Don’t Watch These, Part 3: The (Mostly) Amityville Edition

It’s difficult to be a genre fan, particularly one who resists easy generic distinctions. I mean, is it horror, or supernatural thriller, or is it by M. Night Shyamalan? These things aren’t really mutually exclusive, though they sometimes appear that way. But at the same time, you watch something billed as horror, and damn if it ain’t disappointing when it’s not only not scary but just plain damned stupid.

I really wanted to do full reviews for the whole Amityville series. But then I didn’t want to do that anymore. Know why? Because the filmmakers didn’t want to make movies anymore. They wanted to stuff crap into a film canister and slap a brand name on it in the hopes that I’d pay money to watch it (joke’s on them).

I still suffered through these, because it’s become a point of honor, but no way am I spending any more time with them than necessary.

The Amityville Curse is the fifth installment and I don’t even know where to begin. Released in 1990, just a year after the previous ridiculous attempt at Amitytude, this one is even more of a blatant, cynical attempt to cash in on the Amityville legacy. I admit, there’s a good chance I was playing with Legos throughout the whole movie (read: I was 100% playing with Legos through the whole movie), but I paid enough attention to know that I shouldn’t have bothered paying that much attention. The plot has nothing to do with the other Amityville films, despite being set in the same town. Because, you know, if the town has one evil demon murder house, why not two? Some asshole cityfolk buy the place, one of whom I’m pretty sure is Nathan Lane’s evil half-brother, and they live there while they try to renovate it. And spooky stuff happens, except it really doesn’t. One woman is psychic or something, and the other is supposed to be sexy, and the guys all have voices like preadolescent boys. I don’t know what happens here. It’s just too boring, too disjointed, and too damned smarmy. It’s a series of half-assed inside jokes between the characters, which they of course have to explain to the audience because we don’t know their long and boring history, and they all deserved to be demon-slaughtered anyway. I wanted the Nathan Lane guy to die almost from the beginning, just to cleanse the air of his awful smugness.

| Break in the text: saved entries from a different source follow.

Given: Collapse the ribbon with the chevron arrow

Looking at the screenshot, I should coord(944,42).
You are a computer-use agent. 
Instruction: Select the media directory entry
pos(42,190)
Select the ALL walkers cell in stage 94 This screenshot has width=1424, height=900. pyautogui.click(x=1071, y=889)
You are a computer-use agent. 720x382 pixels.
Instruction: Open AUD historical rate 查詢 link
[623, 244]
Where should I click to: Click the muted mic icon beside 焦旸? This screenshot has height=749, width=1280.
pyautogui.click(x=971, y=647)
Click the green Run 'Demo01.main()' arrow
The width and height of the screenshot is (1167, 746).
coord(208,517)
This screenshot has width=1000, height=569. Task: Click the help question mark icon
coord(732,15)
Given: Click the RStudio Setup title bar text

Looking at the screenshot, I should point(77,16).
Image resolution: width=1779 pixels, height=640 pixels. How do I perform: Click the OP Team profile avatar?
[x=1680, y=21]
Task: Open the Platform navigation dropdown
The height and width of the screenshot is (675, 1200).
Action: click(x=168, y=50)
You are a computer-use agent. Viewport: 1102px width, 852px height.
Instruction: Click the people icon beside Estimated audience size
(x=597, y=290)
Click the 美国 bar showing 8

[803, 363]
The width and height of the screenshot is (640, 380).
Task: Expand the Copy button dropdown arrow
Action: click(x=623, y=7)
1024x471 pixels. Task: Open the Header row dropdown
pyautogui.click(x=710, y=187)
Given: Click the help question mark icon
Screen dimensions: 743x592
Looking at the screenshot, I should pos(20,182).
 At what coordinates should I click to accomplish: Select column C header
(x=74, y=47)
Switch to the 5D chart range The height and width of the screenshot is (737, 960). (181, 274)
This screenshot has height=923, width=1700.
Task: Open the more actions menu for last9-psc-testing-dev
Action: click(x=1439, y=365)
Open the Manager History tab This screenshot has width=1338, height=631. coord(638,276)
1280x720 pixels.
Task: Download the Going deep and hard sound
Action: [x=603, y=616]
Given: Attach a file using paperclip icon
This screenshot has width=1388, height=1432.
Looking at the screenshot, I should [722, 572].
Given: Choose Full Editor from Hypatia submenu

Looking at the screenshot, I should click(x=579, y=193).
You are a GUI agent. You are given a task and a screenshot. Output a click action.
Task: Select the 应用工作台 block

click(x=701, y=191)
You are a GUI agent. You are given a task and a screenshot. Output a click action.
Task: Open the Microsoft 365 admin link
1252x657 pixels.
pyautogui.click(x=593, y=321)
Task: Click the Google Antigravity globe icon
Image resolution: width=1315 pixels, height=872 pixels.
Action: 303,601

You know what’s great? When someone does a stupid, stupid thing, and everyone hates it, and so somebody else comes along and does the same damn thing, only with some very slight differences so ohmygod, you guys, it’s like a totally different thing!!! That’s what the sixth Amityville movie is, only even dumber than that may have implied. Amityville: It’s About Time takes the haunted furniture motif that you may remember from two Amityvilles ago, and ups the ante by not upping the damned ante. Which, you know, must have been a risky thing for a studio to do, only nobody cares. This time it’s a clock, rather than a lamp, which gets hauled off by an architect whose firm has demolished the old Amityville house to make way for a new development. He brings it back to his house in California or wherever, and you’ll never believe it guys but weird shit starts happening. Only this time it’s some ridiculous conceit about a clock possessed by the soul of a French sadist or something. Also because the evil thing is a clock, there’s some time-warp nonsense. The worst kind of premise, equal parts stupid and insulting, this one at least has some fun early ’90s nostalgia–but exactly nothing else.

I almost feel like I’m the butt of a bad joke, one that was designed and executed over twenty years ago, aimed specifically at me, but whose lame punchline wasn’t delivered until Amityville: A New Generation‘s final credits rolled, which for me was on a cold night in February of 2014 that could have been better spent sleeping or crocheting or thinking about 19th-century US textile production methods. Because those bastards did it again. This time it’s a goddamned mirror that has the evil whatever in it, and if I could have any X-Men-style mutant power it would be the ability to punch every person responsible right in the ear. There’s a photographer named Keyes, because it was the ’90s or something, and he meets a homeless guy who randomly gives him this big stupid mirror with demon faces carved on it, and OF COURSE he puts it in his house because if a homeless guy gives you something covered with demons, it’s only polite. You Philistine. So anyway, turns out the homeless guy may or may not have been one of the Amityville murderers (another guy who killed his family with a shotgun, this time called Bronner, in the infamous, and apparently still intact, house). Who even knows anymore. To be fair, I liked this the best of the three evil-object films (and I hope to hell that Amityville Dollhouse doesn’t continue the trend…but with a title like that…). That’s not saying much, though. And the whole thing with the house itself appearing in the mirror like an evil face was pretty cheesy. Thank god I have all these Legos to play with.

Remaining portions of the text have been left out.